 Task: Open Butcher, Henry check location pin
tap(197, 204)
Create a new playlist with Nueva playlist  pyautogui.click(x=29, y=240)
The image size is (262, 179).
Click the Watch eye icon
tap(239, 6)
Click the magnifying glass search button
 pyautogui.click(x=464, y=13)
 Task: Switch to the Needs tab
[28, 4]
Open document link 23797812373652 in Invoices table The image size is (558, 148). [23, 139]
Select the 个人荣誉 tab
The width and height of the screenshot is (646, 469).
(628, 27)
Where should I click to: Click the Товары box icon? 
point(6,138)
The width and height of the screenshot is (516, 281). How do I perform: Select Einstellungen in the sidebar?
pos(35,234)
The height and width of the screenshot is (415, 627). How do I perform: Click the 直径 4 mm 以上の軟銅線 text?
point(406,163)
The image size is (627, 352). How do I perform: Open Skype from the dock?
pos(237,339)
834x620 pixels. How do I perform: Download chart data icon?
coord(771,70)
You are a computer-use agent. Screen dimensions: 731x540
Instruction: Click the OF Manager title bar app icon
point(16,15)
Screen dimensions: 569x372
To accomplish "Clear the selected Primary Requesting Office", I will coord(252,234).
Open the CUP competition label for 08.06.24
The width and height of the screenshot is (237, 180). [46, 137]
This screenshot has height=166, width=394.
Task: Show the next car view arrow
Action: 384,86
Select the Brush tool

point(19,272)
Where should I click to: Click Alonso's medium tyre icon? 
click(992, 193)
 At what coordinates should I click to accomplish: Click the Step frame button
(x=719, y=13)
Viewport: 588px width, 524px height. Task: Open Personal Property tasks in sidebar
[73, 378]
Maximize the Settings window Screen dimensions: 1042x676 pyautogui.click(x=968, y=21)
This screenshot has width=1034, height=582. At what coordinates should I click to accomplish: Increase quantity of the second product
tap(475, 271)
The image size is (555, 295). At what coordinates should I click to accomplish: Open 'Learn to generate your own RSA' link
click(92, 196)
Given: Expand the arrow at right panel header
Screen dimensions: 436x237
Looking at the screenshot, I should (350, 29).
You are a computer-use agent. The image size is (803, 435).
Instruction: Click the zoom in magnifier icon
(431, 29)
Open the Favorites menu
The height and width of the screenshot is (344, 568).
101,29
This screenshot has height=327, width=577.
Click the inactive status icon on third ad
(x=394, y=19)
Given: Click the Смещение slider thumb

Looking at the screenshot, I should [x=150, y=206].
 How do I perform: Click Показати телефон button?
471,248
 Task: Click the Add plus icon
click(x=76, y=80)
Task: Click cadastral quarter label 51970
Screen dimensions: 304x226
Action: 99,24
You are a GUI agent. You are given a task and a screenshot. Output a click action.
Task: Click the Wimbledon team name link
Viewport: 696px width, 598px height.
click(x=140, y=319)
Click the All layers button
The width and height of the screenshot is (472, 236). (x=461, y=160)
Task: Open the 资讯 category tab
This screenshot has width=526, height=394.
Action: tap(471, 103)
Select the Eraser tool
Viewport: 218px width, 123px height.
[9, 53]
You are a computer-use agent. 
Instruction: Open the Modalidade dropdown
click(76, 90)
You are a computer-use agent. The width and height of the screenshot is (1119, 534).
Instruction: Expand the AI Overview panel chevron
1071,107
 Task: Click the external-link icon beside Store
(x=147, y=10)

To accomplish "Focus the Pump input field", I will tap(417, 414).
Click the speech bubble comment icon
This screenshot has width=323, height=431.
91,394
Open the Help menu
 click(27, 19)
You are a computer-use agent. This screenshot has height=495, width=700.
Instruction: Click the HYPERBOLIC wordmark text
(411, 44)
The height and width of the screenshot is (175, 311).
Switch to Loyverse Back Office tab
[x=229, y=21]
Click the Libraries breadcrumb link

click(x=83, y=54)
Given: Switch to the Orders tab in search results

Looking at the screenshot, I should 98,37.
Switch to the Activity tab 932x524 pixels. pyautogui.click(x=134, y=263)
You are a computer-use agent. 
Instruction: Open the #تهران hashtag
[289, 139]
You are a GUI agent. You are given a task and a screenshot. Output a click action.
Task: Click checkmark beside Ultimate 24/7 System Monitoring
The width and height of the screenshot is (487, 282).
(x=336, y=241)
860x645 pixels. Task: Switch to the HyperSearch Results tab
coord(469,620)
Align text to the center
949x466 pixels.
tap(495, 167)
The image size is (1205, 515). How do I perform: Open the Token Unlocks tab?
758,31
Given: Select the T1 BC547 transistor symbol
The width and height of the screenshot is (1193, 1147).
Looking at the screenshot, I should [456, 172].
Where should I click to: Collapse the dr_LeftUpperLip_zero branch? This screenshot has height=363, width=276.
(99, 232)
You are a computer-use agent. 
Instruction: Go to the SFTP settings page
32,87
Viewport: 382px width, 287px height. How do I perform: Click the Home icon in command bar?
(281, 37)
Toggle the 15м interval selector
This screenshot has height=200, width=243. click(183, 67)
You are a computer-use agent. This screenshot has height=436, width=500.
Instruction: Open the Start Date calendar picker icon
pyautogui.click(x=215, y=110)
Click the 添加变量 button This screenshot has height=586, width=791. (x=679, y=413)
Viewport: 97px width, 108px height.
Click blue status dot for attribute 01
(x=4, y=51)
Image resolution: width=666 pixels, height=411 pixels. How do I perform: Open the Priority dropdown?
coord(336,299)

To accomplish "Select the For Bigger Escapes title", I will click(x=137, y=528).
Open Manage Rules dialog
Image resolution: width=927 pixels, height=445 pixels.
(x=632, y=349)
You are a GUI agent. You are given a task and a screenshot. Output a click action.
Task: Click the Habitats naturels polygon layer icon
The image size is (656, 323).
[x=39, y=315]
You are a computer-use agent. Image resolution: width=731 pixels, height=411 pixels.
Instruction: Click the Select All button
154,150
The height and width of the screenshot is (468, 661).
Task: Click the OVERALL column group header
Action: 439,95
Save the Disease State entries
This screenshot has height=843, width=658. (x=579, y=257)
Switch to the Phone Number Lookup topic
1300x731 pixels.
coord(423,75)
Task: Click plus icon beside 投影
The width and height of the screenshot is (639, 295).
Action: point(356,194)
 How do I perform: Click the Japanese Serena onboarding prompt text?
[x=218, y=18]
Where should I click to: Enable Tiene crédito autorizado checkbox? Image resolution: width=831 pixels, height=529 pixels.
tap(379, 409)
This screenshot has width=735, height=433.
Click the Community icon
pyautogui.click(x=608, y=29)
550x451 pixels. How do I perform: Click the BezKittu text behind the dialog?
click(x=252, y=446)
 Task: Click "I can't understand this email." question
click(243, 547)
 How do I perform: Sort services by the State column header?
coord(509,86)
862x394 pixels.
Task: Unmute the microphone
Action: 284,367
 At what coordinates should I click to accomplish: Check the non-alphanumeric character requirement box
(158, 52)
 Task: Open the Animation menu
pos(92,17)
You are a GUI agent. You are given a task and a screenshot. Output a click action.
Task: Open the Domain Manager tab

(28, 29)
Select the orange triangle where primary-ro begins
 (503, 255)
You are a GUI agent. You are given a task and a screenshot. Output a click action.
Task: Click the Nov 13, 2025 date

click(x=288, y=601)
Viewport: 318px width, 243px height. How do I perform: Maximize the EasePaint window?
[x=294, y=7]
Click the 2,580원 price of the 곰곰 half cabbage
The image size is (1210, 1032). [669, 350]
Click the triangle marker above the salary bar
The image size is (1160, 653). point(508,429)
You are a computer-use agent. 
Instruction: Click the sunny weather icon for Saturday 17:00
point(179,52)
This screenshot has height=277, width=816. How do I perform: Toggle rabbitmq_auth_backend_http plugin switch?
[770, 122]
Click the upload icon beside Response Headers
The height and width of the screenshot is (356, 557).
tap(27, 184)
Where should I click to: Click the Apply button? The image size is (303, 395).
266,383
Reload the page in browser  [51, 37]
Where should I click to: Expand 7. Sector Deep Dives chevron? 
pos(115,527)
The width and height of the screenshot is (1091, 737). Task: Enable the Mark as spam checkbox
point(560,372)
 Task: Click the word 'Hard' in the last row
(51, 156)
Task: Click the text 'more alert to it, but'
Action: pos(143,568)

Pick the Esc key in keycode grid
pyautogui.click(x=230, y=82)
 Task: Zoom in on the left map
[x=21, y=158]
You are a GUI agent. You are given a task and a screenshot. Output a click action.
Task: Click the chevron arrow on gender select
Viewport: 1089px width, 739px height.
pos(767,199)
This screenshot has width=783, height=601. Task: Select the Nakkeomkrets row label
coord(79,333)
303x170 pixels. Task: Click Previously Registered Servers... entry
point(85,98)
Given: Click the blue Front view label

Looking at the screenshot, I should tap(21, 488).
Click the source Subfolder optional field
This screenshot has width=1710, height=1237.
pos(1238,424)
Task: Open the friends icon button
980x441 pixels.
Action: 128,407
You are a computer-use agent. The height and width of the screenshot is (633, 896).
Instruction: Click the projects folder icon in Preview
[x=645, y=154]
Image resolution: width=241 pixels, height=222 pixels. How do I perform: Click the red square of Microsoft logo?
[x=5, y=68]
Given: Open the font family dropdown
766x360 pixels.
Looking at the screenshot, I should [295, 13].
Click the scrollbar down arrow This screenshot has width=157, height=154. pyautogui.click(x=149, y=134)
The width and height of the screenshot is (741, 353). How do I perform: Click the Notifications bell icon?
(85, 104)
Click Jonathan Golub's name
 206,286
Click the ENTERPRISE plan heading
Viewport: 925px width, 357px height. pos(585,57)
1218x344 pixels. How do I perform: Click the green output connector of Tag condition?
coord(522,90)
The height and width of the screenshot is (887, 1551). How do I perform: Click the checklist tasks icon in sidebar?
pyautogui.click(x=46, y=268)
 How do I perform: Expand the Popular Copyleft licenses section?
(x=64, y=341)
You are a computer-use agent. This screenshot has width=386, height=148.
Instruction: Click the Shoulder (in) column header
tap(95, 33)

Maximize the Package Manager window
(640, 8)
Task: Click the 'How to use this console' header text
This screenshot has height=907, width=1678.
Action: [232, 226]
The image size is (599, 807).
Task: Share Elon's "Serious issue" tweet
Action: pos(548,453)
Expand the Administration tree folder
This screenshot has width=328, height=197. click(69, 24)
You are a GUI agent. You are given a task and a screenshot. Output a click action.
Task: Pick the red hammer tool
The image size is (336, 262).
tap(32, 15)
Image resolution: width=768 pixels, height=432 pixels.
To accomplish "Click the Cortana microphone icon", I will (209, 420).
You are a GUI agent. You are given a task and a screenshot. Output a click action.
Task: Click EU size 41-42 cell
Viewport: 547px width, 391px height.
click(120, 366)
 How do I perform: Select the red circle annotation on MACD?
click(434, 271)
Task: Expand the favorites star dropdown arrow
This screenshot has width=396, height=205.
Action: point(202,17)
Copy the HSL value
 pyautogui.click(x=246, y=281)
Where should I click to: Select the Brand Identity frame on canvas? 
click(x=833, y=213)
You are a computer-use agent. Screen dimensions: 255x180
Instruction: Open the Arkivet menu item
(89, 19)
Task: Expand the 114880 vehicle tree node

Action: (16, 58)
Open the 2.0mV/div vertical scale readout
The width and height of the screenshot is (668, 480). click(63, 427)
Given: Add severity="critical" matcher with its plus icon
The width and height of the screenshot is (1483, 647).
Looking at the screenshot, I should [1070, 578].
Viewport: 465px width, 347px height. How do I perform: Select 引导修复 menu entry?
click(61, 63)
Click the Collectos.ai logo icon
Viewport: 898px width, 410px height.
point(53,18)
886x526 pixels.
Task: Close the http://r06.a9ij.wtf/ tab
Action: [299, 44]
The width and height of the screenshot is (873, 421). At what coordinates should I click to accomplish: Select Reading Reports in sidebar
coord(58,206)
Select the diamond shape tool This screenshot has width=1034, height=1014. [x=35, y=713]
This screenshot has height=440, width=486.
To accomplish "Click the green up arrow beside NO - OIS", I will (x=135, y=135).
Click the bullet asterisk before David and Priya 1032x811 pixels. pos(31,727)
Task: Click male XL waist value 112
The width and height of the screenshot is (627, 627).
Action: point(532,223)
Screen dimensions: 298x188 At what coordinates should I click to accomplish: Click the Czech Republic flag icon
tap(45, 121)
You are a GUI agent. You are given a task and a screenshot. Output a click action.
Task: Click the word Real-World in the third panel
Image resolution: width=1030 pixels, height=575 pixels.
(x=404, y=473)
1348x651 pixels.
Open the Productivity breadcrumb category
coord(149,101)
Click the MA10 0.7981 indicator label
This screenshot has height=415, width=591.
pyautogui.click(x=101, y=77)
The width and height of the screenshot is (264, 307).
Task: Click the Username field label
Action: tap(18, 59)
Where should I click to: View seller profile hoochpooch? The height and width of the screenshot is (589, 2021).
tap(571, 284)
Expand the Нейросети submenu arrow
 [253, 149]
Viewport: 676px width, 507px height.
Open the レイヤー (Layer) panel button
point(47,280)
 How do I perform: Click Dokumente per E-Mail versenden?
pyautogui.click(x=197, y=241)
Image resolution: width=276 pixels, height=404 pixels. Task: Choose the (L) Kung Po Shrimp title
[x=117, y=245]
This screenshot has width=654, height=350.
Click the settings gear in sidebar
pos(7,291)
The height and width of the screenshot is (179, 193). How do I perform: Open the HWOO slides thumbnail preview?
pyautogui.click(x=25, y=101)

What you need to do - Repeat exactly, please, each line from the beginning of the data through the line with "You are a computer-use agent. Screen dimensions: 731x540" in it, and only those lines.

Answer for the task -
 Task: Open Butcher, Henry check location pin
tap(197, 204)
Create a new playlist with Nueva playlist  pyautogui.click(x=29, y=240)
The image size is (262, 179).
Click the Watch eye icon
tap(239, 6)
Click the magnifying glass search button
 pyautogui.click(x=464, y=13)
 Task: Switch to the Needs tab
[28, 4]
Open document link 23797812373652 in Invoices table The image size is (558, 148). [23, 139]
Select the 个人荣誉 tab
The width and height of the screenshot is (646, 469).
(628, 27)
Where should I click to: Click the Товары box icon? 
point(6,138)
The width and height of the screenshot is (516, 281). How do I perform: Select Einstellungen in the sidebar?
pos(35,234)
The height and width of the screenshot is (415, 627). How do I perform: Click the 直径 4 mm 以上の軟銅線 text?
point(406,163)
The image size is (627, 352). How do I perform: Open Skype from the dock?
pos(237,339)
834x620 pixels. How do I perform: Download chart data icon?
coord(771,70)
You are a computer-use agent. Screen dimensions: 731x540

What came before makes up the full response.